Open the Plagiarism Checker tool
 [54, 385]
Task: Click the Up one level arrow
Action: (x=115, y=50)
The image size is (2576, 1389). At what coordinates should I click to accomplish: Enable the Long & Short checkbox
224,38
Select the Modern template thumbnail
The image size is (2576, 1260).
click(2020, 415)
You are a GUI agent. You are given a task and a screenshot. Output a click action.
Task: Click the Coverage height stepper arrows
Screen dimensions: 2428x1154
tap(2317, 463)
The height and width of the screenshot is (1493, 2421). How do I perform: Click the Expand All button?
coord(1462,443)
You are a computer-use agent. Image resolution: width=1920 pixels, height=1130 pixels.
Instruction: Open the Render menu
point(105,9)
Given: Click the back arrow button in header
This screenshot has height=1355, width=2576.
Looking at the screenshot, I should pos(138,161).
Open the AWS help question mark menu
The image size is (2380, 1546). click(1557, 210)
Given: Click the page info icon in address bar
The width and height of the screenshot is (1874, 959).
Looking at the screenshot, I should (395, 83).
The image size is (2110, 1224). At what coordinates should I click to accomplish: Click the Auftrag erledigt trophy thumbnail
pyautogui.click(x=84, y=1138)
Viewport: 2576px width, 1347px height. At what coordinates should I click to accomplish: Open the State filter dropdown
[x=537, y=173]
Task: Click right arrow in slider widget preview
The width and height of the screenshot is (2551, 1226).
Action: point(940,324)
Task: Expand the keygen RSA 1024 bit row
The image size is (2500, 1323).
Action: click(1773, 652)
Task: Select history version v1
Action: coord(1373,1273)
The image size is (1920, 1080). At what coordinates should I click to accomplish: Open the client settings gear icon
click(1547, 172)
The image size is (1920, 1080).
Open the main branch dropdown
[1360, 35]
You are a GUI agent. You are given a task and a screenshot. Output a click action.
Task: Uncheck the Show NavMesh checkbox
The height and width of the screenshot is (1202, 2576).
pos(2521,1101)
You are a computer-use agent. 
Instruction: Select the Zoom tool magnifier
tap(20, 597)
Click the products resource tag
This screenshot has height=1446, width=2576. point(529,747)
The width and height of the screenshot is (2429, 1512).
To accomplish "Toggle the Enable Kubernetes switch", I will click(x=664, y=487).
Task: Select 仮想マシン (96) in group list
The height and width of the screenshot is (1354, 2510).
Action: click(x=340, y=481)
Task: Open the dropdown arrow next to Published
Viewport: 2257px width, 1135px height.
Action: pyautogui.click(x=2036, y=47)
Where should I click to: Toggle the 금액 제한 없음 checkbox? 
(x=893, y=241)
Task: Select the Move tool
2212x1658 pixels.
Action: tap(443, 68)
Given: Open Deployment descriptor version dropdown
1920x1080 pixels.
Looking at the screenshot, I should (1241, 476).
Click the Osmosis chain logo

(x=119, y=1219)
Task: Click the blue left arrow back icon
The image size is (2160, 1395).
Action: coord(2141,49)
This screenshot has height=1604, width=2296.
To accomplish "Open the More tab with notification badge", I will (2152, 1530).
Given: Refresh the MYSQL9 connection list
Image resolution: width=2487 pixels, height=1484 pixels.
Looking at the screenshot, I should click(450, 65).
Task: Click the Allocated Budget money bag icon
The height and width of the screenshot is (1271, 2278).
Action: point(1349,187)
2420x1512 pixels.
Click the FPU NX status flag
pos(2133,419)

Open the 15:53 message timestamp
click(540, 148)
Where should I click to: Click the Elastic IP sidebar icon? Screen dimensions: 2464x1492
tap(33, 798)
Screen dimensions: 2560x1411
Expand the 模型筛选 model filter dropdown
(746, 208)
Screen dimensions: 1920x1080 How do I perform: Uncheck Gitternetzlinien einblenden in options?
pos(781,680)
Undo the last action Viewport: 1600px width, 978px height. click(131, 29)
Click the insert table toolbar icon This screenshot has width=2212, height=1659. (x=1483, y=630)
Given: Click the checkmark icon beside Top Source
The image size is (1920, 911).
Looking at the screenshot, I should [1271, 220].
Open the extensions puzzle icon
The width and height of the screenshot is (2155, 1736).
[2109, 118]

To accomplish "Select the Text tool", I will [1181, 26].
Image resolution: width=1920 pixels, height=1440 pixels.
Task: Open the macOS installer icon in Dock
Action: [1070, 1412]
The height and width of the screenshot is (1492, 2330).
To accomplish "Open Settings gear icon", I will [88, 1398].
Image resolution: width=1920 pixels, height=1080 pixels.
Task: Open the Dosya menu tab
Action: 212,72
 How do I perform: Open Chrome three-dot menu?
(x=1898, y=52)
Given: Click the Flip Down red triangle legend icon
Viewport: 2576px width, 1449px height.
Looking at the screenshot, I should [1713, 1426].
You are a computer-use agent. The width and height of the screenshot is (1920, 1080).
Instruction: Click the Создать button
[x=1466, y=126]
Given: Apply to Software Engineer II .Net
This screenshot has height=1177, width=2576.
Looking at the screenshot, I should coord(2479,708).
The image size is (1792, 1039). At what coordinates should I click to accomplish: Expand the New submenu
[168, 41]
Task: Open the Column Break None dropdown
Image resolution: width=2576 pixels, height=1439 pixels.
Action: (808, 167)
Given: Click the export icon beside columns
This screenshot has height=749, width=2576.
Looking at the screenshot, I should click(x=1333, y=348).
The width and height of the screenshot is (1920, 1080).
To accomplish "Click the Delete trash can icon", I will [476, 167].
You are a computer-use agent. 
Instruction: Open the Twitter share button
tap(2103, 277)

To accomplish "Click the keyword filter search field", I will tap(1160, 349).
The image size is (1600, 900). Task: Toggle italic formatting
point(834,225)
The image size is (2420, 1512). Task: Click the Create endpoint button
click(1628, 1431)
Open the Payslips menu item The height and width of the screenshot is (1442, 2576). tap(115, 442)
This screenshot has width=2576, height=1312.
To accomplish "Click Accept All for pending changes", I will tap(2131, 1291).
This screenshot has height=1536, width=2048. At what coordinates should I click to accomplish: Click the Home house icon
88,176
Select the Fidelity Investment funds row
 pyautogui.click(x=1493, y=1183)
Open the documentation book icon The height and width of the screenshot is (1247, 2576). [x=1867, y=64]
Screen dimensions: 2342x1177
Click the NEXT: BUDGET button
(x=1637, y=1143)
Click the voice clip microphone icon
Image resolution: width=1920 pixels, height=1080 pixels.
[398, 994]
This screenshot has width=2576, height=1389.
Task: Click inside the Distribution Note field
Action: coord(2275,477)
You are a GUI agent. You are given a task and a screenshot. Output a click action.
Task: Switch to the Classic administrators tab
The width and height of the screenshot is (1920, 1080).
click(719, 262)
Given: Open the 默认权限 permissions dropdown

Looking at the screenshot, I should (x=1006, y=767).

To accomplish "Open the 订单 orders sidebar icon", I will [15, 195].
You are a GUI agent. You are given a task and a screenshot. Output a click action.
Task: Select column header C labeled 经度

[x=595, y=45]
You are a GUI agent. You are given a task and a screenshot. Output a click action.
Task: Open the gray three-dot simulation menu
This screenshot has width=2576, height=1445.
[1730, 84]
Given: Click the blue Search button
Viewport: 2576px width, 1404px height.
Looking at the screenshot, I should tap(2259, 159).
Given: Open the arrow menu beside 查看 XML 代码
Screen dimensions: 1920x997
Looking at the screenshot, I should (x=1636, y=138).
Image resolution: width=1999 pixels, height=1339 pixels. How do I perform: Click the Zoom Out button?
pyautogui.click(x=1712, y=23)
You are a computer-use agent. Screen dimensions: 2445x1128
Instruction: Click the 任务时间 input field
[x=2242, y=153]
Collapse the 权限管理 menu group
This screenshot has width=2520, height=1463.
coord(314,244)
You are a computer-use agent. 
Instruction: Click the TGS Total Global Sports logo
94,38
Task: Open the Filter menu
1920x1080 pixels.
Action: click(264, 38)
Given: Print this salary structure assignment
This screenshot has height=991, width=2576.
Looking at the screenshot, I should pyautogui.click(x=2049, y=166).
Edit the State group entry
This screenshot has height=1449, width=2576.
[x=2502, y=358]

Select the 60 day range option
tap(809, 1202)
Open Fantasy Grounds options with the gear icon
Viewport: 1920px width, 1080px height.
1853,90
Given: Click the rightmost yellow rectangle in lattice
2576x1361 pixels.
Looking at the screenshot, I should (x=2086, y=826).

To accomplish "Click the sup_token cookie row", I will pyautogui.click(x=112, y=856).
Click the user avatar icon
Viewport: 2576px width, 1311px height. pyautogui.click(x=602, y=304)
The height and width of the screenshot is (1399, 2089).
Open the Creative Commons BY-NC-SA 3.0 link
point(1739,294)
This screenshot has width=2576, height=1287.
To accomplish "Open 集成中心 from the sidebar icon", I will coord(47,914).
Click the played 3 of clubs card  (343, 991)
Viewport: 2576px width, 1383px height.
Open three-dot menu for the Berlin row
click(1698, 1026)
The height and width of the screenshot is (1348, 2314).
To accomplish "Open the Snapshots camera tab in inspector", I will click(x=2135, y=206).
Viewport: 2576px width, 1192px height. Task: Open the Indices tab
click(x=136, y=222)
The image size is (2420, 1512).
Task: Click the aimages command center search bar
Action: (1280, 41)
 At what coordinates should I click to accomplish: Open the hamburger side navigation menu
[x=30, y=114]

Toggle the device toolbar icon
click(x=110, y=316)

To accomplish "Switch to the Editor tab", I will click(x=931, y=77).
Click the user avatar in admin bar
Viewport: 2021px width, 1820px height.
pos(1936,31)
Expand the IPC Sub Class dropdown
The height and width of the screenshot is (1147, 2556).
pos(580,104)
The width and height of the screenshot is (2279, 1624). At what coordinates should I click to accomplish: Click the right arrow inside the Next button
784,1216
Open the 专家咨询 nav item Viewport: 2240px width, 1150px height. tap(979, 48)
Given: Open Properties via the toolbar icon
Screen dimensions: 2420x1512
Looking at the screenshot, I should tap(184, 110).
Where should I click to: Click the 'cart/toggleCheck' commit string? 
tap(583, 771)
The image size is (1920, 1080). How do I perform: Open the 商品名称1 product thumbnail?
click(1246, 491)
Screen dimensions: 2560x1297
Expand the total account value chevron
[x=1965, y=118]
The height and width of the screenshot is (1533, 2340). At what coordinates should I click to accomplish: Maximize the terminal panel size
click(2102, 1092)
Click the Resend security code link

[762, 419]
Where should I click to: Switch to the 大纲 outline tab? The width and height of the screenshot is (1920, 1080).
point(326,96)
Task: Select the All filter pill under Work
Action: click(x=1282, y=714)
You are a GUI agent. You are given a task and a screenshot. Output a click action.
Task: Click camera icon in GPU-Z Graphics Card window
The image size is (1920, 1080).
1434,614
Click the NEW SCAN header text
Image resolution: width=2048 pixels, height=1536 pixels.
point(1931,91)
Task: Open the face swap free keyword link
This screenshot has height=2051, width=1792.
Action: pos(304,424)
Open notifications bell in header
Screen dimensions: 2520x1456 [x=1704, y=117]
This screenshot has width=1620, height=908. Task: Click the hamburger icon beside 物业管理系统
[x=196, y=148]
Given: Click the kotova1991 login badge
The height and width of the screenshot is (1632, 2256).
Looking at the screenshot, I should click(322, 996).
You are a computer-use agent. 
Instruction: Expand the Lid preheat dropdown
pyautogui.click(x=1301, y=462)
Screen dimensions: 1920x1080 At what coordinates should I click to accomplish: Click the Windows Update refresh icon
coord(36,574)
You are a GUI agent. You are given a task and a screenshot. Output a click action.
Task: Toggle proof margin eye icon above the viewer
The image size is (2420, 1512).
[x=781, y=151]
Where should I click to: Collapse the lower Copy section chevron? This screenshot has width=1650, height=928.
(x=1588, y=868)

◆ YOUR GOAL ◆
Out of the material above, output word for word the line with "Given: Open the arrow menu beside 查看 XML 代码", the line with "You are a computer-use agent. Screen", and all lines between them, with nothing else.

◆ SOLUTION FOR THIS TASK ◆
Given: Open the arrow menu beside 查看 XML 代码
Screen dimensions: 1920x997
Looking at the screenshot, I should (x=1636, y=138).
Image resolution: width=1999 pixels, height=1339 pixels. How do I perform: Click the Zoom Out button?
pyautogui.click(x=1712, y=23)
You are a computer-use agent. Screen dimensions: 2445x1128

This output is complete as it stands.